The task:
Once the line containing "At what coordinates" is found, please copy it and all lines after it through the end of the records, exactly, leaving out pictures.

*** Provided data Section Begins ***

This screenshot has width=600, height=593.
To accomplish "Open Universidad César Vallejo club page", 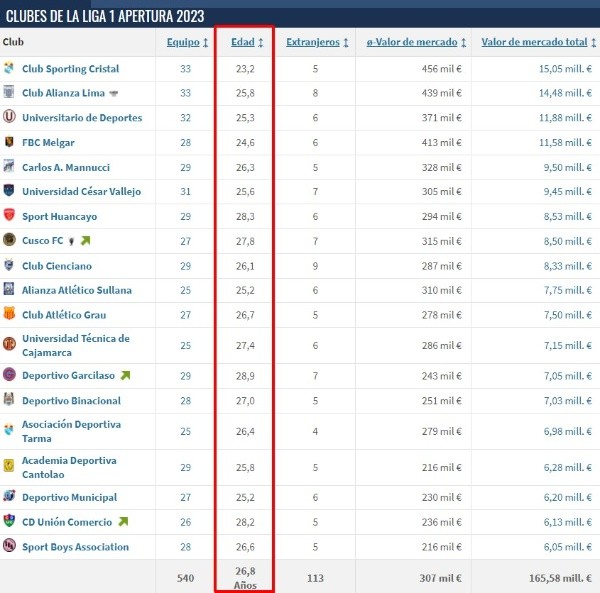I will point(81,191).
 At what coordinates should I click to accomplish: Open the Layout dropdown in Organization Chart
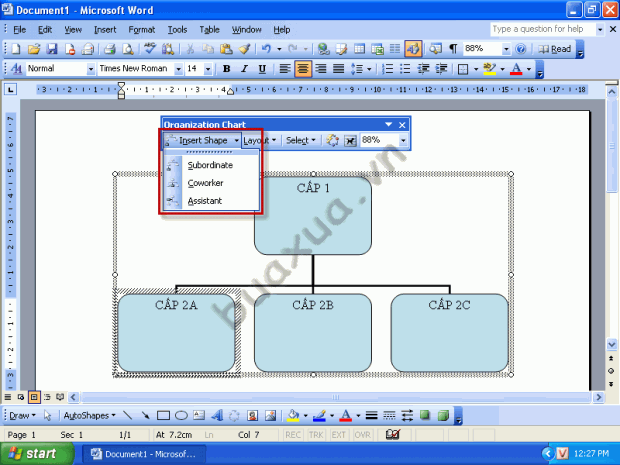pyautogui.click(x=260, y=140)
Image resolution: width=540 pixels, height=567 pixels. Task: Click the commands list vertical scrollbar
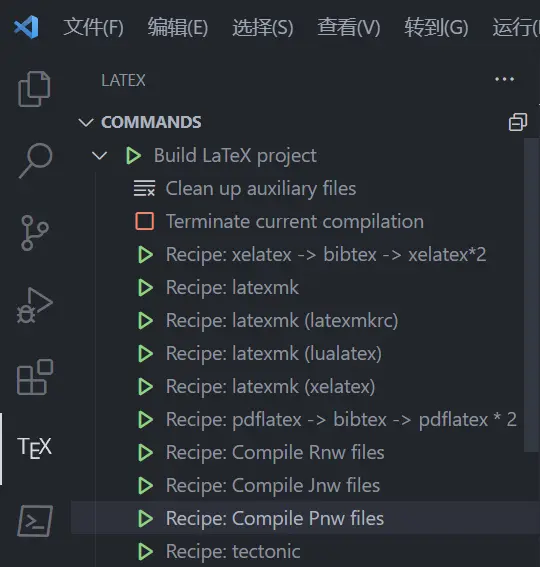pyautogui.click(x=531, y=295)
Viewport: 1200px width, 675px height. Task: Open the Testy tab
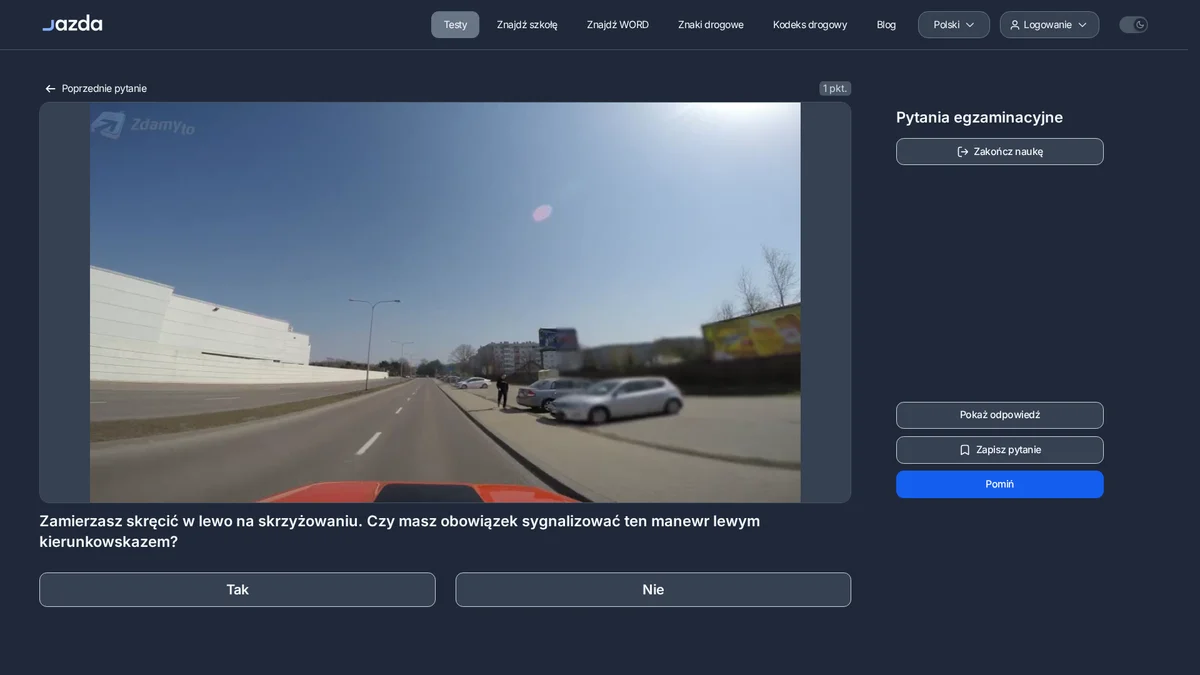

*** Provided data Section Ends ***

Task solution:
 At what coordinates should I click to accomplish: Open the Layout dropdown in Organization Chart
pyautogui.click(x=260, y=140)
Image resolution: width=540 pixels, height=567 pixels. Task: Click the commands list vertical scrollbar
pyautogui.click(x=531, y=295)
Viewport: 1200px width, 675px height. Task: Open the Testy tab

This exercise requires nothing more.